Health care providers and insurers have each increased their market power by consolidating in recent years. Researchers found that this consolidation has implications for negotiations between providers and insurers. Specifically, they found that in markets where both providers and insurers are highly concentrated, insurers have bargaining power to reduce prices for hospital admissions and visits to certain physician specialists. While insurers are able to bargain for reduced prices, there is little evidence that these savings will be passed on to consumers through lower premiums.
Significant premium increases and the profits of the health insurance industry in recent years suggest that little if any of the benefits of insurer bargaining power are being passed along to consumers.
Health care markets have increasingly consolidated amid mergers by both providers and insurers. There were 1,412 hospital mergers between 1998 and 2015; physicians also have consolidated into increasingly larger groups. Moreover, the four largest insurers now account for 83 percent of the total national market. While research has demonstrated the association between provider consolidation and increased costs of health care services, less is known about the role that consolidation has played in provider and insurer bargaining. Commonwealth Fund–supported researchers examined whether insurers had bargaining power to reduce the prices paid for hospital admissions and physician visits and call for private and public sector solutions to repair this malfunction in the health care market.

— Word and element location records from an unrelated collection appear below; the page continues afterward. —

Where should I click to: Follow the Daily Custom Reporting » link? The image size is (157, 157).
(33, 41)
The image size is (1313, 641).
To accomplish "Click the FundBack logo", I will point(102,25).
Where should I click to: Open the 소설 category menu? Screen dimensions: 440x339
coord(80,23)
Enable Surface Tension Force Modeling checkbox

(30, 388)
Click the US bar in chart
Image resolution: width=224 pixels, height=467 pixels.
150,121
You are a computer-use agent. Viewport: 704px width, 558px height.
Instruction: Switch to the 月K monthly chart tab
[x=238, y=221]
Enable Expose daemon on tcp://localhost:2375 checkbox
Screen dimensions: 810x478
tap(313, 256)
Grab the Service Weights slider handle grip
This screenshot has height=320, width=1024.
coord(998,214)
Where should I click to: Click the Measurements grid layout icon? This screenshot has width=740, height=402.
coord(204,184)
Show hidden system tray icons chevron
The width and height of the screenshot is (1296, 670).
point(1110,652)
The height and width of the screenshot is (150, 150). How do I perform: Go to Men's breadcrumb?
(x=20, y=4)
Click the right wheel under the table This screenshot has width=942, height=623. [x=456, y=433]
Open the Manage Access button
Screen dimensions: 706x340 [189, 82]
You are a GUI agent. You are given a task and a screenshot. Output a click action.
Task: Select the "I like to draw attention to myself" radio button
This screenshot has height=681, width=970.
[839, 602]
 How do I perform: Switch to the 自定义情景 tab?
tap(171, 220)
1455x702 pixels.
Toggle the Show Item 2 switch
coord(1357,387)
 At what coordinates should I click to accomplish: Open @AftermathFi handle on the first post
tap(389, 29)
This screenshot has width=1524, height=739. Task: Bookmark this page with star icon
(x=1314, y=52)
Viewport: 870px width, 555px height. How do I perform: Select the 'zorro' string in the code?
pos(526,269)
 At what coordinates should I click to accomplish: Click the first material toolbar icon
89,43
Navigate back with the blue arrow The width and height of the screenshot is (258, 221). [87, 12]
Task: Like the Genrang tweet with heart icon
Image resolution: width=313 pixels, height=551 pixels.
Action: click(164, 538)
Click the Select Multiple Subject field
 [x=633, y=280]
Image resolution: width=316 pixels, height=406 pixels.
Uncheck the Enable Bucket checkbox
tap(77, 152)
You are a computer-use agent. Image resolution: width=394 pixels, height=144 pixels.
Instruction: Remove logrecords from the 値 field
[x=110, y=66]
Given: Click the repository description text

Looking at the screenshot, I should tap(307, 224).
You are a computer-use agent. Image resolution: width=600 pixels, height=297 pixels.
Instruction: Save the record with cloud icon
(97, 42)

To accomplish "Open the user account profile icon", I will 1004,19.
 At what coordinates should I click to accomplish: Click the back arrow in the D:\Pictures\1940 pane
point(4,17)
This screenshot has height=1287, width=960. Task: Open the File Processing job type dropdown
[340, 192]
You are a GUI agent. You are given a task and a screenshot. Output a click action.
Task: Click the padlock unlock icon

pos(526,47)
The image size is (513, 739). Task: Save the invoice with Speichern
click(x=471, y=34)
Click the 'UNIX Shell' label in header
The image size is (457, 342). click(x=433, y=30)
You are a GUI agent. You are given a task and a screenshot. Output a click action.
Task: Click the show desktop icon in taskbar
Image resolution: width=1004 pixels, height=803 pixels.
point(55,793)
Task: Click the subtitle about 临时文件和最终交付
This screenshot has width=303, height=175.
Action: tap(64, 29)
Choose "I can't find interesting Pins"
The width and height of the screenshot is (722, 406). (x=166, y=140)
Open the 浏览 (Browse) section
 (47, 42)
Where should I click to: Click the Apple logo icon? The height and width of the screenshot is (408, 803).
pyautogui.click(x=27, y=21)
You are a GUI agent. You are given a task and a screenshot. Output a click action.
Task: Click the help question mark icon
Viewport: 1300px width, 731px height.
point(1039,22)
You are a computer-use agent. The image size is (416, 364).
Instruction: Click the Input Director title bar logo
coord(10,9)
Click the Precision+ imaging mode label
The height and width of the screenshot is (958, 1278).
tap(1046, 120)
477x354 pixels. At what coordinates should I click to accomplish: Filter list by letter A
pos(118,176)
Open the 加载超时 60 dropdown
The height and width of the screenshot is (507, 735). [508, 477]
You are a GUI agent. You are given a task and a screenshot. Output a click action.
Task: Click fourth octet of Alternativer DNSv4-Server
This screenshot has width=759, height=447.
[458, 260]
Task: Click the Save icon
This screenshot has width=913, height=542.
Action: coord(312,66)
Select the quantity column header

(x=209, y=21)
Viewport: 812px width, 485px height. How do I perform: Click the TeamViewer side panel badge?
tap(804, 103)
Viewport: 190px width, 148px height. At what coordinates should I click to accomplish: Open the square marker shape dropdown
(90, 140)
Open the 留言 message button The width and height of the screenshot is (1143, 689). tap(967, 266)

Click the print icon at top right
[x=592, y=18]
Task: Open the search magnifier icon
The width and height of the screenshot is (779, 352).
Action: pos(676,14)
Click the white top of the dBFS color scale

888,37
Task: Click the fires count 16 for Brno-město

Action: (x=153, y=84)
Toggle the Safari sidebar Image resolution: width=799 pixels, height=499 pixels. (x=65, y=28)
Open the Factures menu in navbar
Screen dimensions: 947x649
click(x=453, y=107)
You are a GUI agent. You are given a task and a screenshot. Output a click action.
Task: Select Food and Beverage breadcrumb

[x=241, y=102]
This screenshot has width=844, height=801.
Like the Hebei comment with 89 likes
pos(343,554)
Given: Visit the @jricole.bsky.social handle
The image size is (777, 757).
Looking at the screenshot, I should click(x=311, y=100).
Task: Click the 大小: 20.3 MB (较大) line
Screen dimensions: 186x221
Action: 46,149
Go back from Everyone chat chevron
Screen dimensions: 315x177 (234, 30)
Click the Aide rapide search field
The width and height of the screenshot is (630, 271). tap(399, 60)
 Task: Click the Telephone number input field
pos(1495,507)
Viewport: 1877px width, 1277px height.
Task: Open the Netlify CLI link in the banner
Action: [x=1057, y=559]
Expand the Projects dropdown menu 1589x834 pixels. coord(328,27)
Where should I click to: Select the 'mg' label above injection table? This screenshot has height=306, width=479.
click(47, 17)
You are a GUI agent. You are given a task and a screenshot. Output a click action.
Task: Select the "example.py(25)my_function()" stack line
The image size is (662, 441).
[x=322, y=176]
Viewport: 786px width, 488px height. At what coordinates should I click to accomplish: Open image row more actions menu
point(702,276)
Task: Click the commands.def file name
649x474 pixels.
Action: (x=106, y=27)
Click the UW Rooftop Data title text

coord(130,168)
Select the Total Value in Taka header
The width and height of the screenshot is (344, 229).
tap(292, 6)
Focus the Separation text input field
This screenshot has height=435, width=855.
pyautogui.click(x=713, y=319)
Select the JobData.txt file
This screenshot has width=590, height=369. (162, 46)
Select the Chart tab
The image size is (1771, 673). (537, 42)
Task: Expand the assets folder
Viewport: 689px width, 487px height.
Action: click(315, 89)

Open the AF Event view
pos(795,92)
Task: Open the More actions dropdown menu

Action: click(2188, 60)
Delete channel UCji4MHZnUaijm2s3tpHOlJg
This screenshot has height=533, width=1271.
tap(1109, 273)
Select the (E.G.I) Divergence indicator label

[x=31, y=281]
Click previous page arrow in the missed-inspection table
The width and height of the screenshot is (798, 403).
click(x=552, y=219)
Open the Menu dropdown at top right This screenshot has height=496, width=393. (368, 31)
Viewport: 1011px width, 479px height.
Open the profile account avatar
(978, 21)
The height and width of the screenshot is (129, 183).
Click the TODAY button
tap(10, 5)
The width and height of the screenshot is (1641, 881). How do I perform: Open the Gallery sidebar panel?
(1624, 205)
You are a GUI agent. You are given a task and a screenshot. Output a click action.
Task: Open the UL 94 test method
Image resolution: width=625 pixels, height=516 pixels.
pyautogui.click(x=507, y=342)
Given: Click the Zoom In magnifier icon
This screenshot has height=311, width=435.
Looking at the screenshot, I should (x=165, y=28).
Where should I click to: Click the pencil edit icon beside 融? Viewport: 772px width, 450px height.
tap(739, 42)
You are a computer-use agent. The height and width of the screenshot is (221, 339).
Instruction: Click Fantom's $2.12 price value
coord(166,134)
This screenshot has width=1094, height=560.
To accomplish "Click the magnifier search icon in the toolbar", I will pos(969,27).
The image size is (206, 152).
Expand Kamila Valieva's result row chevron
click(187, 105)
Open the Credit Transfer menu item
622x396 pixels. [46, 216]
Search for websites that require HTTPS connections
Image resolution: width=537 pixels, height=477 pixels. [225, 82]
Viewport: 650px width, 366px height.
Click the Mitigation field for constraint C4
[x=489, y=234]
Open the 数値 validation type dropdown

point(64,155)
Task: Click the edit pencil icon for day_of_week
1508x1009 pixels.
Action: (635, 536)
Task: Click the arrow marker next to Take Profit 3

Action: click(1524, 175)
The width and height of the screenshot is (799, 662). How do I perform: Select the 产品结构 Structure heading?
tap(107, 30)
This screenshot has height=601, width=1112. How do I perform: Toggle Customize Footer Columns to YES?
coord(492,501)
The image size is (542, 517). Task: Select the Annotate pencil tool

- Insurer bargaining power was strongest in markets where both insurers and providers were highly concentrated. In these markets, insurers were able to reduce hospital admissions prices by 5 percent, cardiologist visit prices by 4 percent, radiologist visit prices by 7 percent, and hematologist/oncologist visit prices by 19 percent. The researchers theorized that in these markets, providers are strong enough to charge monopoly rents and insurers are also strong enough to bargain down these noncompetitive prices.
- The researchers found no evidence of insurer bargaining power on prices of visits to primary care physicians or orthopedists. Prices among primary care physicians and orthopedists remained roughly the same, regardless of the level of insurer concentration. This is likely because neither primary care physicians nor orthopedists have significant market power, leaving little monopoly pricing for highly concentrated insurers to extract.
The Big Picture
The researchers’ findings confirm that increased provider market power is generally correlated with higher prices. However, the findings also demonstrate that insurers with strong market power can bargain down these prices in highly concentrated provider markets. While insurers are able to capture a share of the monopoly prices that highly concentrated providers receive, there is no market mechanism to ensure that insurers pass these reduced prices on to consumers through lower premiums. Significant premium increases, coupled with healthy profits in the health insurance industry, indicate that consumers are receiving little of the benefit from insurer bargaining power. Allowing consumers to share the gains of insurer bargaining power will likely require intervention by large private sector purchasers as well as regulation by state and federal policymakers.
About the Study
The researchers relied on the Herfindahl-Hirschman Index, a common measure of market competitiveness used by the U.S. Department of Justice, to divide health care providers and insurers into three levels of concentration (high, medium, and low) for each geographic market. They used these data to estimate how differences in relative market power of providers and insurers affects prices.
The Bottom Line
As consolidation in the health care industry accelerates, insurers will increasingly have bargaining power to reduce prices charged by providers in highly concentrated markets. However, these price reductions likely will not lead to lower insurance premiums for consumers without additional government intervention or a more active role of large purchasers of health care.